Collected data

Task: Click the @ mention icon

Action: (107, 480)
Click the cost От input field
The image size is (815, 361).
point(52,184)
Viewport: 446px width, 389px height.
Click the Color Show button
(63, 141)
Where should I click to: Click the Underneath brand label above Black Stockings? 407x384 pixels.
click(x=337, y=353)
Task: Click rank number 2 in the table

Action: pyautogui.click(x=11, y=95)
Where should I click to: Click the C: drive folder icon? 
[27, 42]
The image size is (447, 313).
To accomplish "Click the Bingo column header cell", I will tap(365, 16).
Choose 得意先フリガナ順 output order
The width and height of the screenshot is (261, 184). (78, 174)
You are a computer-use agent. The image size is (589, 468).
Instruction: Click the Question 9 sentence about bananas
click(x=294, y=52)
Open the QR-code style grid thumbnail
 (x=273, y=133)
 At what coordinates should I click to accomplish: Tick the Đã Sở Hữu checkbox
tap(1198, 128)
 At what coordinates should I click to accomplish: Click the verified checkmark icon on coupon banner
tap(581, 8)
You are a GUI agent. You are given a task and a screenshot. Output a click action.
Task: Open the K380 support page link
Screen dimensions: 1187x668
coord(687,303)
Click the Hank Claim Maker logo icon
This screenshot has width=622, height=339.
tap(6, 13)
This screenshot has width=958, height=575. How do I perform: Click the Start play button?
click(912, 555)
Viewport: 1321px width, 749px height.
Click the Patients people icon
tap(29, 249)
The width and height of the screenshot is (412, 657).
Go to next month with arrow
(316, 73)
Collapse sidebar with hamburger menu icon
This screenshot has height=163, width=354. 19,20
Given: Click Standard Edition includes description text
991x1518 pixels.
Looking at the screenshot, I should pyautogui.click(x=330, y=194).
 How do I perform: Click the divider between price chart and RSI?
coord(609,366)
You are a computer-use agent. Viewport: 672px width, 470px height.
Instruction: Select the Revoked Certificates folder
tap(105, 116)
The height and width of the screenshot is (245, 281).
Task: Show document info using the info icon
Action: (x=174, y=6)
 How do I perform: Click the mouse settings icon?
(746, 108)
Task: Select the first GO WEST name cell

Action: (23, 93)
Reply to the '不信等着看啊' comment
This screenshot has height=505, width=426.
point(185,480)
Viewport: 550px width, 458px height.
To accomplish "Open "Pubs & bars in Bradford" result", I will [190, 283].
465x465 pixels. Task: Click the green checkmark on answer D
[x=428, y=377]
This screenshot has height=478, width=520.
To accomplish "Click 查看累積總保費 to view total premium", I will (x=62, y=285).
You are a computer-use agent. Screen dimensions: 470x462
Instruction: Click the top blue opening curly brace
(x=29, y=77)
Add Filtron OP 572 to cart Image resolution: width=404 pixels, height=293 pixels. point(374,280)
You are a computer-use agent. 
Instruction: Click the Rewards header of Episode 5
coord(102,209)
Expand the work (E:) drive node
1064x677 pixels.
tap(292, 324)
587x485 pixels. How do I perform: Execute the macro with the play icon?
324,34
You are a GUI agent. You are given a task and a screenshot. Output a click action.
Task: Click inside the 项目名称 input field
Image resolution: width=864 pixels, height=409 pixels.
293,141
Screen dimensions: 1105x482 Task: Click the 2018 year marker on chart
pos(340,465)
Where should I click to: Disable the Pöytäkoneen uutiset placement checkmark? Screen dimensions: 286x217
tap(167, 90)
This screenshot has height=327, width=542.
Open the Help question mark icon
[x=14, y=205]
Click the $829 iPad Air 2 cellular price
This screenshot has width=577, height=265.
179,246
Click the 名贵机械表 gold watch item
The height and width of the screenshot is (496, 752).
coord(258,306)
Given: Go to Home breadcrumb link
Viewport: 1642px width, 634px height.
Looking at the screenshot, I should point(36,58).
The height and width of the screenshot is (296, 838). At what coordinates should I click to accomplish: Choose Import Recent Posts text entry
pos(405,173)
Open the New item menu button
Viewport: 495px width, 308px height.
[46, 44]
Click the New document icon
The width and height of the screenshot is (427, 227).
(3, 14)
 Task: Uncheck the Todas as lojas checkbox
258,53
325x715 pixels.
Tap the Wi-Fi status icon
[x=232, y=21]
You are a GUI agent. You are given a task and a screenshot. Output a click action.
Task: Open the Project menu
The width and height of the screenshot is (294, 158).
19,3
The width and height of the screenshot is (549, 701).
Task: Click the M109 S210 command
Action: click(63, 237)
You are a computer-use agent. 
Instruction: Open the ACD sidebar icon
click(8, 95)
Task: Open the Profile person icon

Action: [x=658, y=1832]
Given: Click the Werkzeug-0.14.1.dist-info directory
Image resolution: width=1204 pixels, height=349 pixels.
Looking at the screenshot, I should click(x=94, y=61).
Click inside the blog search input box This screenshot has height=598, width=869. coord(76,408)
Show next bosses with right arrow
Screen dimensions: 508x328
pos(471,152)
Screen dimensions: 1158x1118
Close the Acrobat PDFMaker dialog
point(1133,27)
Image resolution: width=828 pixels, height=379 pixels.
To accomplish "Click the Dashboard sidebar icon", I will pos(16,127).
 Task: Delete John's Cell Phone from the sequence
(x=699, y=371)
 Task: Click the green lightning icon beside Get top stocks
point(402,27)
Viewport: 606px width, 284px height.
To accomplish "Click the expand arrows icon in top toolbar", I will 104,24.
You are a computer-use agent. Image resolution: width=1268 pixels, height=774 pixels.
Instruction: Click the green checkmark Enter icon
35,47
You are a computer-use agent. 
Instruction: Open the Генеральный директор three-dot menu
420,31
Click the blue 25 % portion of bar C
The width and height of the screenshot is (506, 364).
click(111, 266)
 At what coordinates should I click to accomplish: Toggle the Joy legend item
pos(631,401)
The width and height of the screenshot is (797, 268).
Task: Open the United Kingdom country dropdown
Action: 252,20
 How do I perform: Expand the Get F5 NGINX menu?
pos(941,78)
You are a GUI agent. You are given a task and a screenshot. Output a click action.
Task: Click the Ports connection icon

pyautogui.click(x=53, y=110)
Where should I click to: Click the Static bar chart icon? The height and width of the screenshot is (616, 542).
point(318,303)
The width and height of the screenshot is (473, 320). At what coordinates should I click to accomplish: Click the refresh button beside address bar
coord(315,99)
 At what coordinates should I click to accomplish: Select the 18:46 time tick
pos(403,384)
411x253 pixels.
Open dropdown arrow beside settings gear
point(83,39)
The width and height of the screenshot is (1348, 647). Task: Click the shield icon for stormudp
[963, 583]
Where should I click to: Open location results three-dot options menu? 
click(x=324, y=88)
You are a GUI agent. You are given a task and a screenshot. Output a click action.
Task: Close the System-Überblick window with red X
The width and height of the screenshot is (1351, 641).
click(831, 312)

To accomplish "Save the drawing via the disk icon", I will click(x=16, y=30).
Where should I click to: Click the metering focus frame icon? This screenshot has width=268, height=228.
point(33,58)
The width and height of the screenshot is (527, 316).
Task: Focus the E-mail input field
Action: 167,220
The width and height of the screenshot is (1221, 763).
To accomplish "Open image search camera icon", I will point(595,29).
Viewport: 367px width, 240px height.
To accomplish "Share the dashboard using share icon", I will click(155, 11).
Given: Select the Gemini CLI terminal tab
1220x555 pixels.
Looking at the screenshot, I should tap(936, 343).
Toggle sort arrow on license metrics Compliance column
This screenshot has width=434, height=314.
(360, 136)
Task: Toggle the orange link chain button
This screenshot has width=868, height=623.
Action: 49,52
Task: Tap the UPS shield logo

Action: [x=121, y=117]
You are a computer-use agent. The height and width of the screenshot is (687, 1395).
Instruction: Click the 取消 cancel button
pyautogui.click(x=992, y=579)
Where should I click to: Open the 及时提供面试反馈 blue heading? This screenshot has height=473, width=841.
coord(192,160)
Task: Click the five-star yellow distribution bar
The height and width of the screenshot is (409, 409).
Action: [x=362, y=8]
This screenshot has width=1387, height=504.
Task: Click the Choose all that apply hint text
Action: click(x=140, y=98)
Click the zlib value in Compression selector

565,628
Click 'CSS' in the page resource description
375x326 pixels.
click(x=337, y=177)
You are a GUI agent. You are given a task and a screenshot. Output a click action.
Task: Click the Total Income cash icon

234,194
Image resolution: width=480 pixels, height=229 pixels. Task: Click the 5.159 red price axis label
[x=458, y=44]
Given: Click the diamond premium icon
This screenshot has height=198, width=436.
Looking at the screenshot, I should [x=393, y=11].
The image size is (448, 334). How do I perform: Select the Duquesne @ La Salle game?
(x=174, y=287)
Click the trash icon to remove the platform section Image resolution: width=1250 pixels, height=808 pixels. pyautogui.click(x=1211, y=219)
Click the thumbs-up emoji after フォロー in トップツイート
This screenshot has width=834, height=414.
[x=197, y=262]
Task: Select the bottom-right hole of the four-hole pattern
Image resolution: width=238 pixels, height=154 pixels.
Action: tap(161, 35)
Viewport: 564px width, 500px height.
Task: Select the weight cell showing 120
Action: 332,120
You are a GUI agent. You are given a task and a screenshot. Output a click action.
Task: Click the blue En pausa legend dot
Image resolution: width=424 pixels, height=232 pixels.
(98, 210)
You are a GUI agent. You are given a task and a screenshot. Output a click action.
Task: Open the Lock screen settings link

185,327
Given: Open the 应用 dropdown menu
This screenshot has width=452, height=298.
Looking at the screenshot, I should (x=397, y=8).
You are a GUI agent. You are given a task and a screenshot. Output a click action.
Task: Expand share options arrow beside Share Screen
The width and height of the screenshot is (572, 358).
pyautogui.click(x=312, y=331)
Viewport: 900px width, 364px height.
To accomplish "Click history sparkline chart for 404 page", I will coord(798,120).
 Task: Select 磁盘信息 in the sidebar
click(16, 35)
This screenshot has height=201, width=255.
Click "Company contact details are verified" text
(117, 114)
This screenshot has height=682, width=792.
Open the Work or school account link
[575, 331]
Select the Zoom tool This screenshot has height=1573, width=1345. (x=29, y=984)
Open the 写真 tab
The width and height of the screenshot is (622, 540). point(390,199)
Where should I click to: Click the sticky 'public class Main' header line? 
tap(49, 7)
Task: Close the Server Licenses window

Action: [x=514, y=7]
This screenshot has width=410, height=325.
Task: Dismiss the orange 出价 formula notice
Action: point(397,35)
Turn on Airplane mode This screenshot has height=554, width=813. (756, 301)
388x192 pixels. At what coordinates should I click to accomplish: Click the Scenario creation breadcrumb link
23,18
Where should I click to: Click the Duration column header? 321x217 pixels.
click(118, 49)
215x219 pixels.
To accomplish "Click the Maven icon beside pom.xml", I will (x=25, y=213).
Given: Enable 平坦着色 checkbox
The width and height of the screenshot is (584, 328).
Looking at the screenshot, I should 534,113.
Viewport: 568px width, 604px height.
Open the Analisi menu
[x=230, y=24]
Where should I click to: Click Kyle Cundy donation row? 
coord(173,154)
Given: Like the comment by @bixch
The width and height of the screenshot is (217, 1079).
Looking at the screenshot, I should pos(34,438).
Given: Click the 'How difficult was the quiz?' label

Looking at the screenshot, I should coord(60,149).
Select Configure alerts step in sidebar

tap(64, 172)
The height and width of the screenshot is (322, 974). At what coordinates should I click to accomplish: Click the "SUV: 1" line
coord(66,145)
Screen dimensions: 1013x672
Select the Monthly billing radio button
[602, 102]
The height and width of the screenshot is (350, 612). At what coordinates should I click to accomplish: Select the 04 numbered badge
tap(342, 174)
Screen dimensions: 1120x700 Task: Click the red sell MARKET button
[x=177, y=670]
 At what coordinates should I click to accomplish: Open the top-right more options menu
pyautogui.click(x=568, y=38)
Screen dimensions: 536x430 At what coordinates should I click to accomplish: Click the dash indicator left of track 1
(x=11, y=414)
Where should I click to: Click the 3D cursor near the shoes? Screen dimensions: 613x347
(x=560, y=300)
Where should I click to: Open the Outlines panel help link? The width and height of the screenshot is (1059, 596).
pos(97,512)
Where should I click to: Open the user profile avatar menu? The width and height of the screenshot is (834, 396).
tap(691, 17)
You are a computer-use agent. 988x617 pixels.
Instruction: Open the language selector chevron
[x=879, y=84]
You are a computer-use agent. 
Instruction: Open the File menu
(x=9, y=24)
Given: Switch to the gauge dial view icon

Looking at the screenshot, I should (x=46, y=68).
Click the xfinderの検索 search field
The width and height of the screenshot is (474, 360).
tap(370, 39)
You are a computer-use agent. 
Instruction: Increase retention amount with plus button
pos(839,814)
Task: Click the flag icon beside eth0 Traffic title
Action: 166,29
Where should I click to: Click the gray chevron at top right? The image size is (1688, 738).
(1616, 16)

__The task__:
Please return all lines above in which the string "comment" is found.

__Output for this task__:
Reply to the '不信等着看啊' comment
Given: Like the comment by @bixch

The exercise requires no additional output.